Contrasting Frontoparietal Network Connectivity in Antipsychotic Medication-Naive First-Episode Psychosis Patients Who Do and Do Not Display Features of the Deficit Syndrome.

Autor: King VL; Department of Psychiatry and Behavioral Neurobiology, University of Alabama at Birmingham, Birmingham, AL, USA., Lahti AC; Department of Psychiatry and Behavioral Neurobiology, University of Alabama at Birmingham, Birmingham, AL, USA., Maximo JO; Department of Psychiatry and Behavioral Neurobiology, University of Alabama at Birmingham, Birmingham, AL, USA., Ver Hoef LW; Department of Neurology, University of Alabama at Birmingham, Birmingham, AL, USA., John S; Department of Psychiatry and Behavioral Neurobiology, University of Alabama at Birmingham, Birmingham, AL, USA., Kraguljac NV; Department of Psychiatry and Behavioral Neurobiology, University of Alabama at Birmingham, Birmingham, AL, USA.
Jazyk: angličtina
Zdroj: Schizophrenia bulletin [Schizophr Bull] 2022 Nov 18; Vol. 48 (6), pp. 1344-1353.
DOI: 10.1093/schbul/sbac081
Abstrakt: Background: The deficit syndrome is a clinical subtype of schizophrenia that is characterized by enduring negative symptoms.
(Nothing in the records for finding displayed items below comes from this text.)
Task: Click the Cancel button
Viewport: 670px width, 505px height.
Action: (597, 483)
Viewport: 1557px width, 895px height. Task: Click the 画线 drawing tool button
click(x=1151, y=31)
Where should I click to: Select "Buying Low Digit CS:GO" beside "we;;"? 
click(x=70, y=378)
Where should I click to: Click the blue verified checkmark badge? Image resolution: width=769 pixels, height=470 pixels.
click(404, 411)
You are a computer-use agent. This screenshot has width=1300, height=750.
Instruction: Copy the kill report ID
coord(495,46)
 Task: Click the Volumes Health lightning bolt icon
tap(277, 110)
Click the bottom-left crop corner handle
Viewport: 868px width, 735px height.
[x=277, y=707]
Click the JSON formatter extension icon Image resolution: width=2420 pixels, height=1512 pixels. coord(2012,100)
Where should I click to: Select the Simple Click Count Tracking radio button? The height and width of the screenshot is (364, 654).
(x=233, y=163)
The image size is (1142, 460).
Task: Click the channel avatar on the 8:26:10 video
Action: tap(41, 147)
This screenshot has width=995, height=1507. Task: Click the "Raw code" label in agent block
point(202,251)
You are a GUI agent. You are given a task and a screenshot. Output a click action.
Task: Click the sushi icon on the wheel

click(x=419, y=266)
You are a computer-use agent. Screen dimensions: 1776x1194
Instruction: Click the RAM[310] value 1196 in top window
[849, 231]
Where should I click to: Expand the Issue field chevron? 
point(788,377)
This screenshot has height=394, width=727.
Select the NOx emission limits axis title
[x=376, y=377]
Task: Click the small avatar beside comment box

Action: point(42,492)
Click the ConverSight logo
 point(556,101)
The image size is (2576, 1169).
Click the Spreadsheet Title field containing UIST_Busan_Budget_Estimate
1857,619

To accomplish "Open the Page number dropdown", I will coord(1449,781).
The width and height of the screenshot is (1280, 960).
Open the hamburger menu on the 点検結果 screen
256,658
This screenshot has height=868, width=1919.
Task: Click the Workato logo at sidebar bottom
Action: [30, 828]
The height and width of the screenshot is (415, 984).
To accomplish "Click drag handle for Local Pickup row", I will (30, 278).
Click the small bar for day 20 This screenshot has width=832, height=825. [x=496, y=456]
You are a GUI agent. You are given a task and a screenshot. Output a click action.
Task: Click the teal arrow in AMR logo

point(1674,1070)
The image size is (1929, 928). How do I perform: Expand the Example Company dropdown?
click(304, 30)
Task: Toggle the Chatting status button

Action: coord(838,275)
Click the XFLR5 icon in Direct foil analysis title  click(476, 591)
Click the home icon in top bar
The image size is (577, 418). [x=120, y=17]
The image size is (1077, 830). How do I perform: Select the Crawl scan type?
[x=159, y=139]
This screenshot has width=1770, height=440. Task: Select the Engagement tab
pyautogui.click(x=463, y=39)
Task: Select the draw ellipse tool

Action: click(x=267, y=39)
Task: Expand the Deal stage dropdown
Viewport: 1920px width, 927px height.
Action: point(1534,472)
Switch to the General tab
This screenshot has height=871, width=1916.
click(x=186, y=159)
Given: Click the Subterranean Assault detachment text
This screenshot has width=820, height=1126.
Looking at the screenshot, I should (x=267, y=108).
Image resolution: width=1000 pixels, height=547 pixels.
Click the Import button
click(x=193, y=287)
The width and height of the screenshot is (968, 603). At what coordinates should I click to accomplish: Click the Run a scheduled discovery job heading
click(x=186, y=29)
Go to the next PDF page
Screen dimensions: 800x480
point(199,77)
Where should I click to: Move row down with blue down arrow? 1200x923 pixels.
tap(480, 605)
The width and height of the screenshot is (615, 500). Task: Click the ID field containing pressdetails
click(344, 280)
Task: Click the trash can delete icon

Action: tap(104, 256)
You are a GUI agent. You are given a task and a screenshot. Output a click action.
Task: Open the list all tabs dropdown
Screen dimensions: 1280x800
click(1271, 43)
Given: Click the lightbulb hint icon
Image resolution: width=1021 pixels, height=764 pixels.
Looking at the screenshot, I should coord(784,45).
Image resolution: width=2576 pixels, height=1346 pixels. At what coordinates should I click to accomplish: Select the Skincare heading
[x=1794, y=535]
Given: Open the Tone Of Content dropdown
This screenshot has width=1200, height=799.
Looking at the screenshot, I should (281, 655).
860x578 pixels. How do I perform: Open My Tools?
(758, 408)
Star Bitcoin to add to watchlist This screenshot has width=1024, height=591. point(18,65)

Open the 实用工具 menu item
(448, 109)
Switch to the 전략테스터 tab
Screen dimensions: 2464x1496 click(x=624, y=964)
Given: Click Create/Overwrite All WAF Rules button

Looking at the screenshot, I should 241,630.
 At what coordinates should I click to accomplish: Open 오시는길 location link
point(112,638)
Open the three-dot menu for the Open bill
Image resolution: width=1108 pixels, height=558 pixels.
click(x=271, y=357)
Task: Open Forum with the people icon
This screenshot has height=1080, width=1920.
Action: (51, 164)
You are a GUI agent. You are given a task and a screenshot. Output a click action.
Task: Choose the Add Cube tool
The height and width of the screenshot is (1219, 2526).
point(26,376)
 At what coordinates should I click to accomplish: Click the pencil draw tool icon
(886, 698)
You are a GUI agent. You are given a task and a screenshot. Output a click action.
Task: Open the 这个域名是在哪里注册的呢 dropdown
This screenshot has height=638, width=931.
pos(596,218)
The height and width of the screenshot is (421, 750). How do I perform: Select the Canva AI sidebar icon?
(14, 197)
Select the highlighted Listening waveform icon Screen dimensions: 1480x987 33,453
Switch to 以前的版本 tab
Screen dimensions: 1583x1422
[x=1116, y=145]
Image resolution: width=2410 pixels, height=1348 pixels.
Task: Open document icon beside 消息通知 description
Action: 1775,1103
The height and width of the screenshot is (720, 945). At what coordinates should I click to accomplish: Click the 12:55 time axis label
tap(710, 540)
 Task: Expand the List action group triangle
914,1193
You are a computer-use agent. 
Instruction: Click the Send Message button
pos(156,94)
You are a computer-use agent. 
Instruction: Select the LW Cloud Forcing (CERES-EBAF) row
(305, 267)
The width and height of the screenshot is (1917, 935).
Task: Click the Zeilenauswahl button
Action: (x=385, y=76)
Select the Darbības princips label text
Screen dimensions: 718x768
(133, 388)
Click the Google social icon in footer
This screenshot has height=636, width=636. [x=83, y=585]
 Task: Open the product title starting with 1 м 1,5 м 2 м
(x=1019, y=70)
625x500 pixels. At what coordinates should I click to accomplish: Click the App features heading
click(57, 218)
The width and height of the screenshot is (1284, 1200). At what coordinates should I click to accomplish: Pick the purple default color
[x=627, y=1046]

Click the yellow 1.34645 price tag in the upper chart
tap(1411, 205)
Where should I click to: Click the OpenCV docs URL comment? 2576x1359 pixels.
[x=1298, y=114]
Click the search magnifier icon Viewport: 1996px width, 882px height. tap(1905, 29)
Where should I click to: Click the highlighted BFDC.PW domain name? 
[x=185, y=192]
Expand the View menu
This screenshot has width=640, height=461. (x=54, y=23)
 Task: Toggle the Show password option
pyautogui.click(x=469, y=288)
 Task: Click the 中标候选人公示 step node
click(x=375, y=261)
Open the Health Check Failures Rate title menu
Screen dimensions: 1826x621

Several lines of evidence point to frontoparietal involvement, but the frontoparietal control network (FPCN) and its subsystems (FPCNA and FPCNB) proposed by Yeo et al. have not been systematically characterized at rest in patients with the deficit syndrome.
Methods: We used resting-state fMRI to investigate the FPCN and its subnetworks in 72 healthy controls and 65 antipsychotic medication-naive, first-episode psychosis patients (22 displayed deficit syndrome features, 43 did not). To assess whole-brain FPCN connectivity, we used the right posterior parietal cortex as the seed region. We then performed region of interest analyses in FPCN subsystems.
Results: We found that patterns of FPCN dysconnectivity to the whole brain differed in patients who displayed deficit syndrome features compared with those who did not. Examining the FPCN on a more granular level revealed reduced within-FPCN(A) connectivity only in patients displaying deficit features. FPCNB connectivity did not differ between patient groups.
Discussion: Here, we describe a neurobiological signature of aberrant FPCN connectivity in antipsychotic-naive, first-episode patients who display clinical features of the deficit syndrome. Importantly, frontoparietal subnetwork connectivity differentiated subgroups, where the FPCNA is selectively involved in patients with deficit features. Our findings add to the growing body of literature supporting a neurobiological distinction between two clinical subtypes of schizophrenia, which has the potential to be leveraged for patient stratification in clinical trials and the development of novel treatments.